A note regarding visiting artist and material fees. This is a letter meant to be reviewed by organizations, business, school teachers and school boards before asking any Indigenous person to make a presentation in your classroom/school/community.
"Please don't take offence to this, I beg you. Unfortunately, I have to write this response to several school boards and/or teachers each week for the past number of years.
In my most sincere voice, I really wish that materials were not so expensive, but we (Indigenous workshop facilitators) cannot afford to buy them for your students, drive them there, present them and teach about them for 3 hours. Workshops are 'work'.
We encounter a lot of educators that want us (Indigenous people) to share our cultures in the classroom.
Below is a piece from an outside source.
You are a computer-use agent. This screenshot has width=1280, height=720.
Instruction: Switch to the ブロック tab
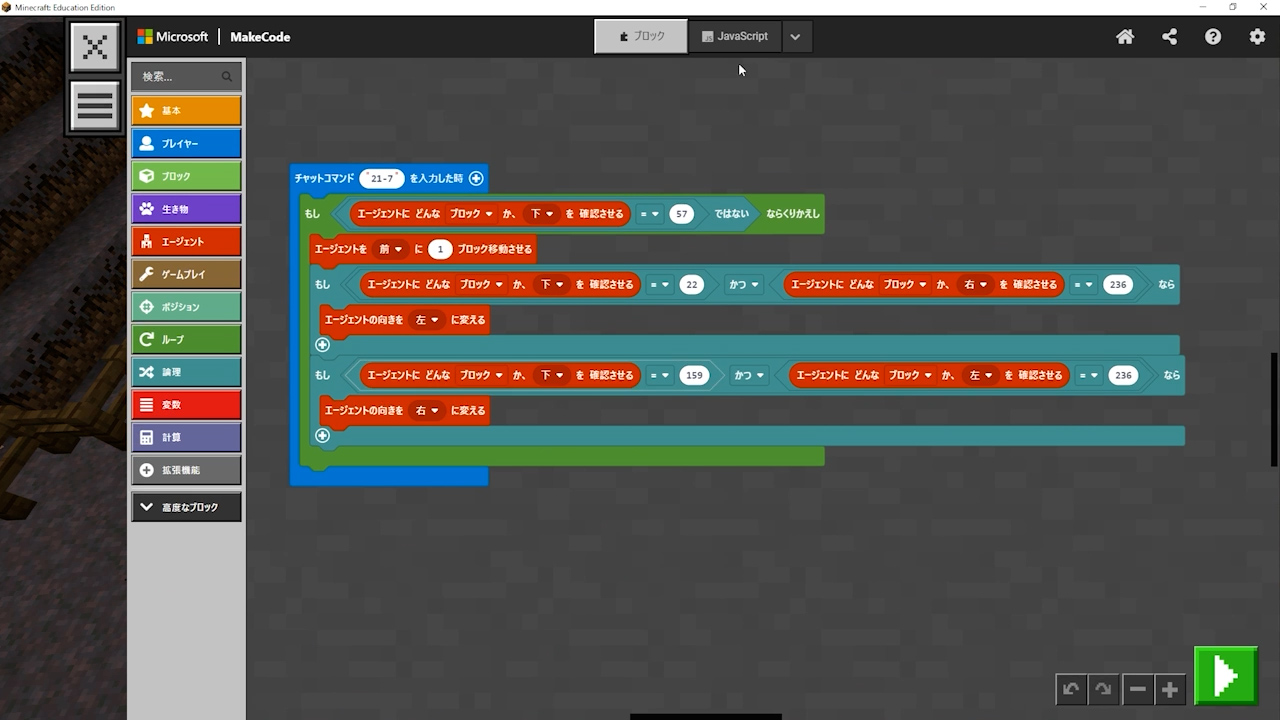(x=641, y=36)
We recognize that it is an opportunity to advance understanding of our cultures and we want to do so...we really do. Most of us even do it for free at first - that is, until we realize that the gas is coming out of our grocery money.
Coming to your classroom costs us a lot; a day away from work or family, gas, food (and sometimes hotel) the craft materials and, most importantly, we are sharing the most intimate parts of our lives - our spirituality.
Collectively, Indigenous people are trying to help change the way Canadians understand us. Historically we have been undervalued as contributors to Canadian culture...Tell me, what has changed if we cannot even reconcile fees for our expenses? Why are we invited?
Educators are getting paid to be in the school and teach in the classroom - it seems unfair to ask us to do it for free or even to break even. Teaching your non-Indigenous children is not our obligation - we have our own communities, children and youth to take care of.
Please pass this along to your colleagues. I dare to speak on behalf of Indigenous women in the classrooms."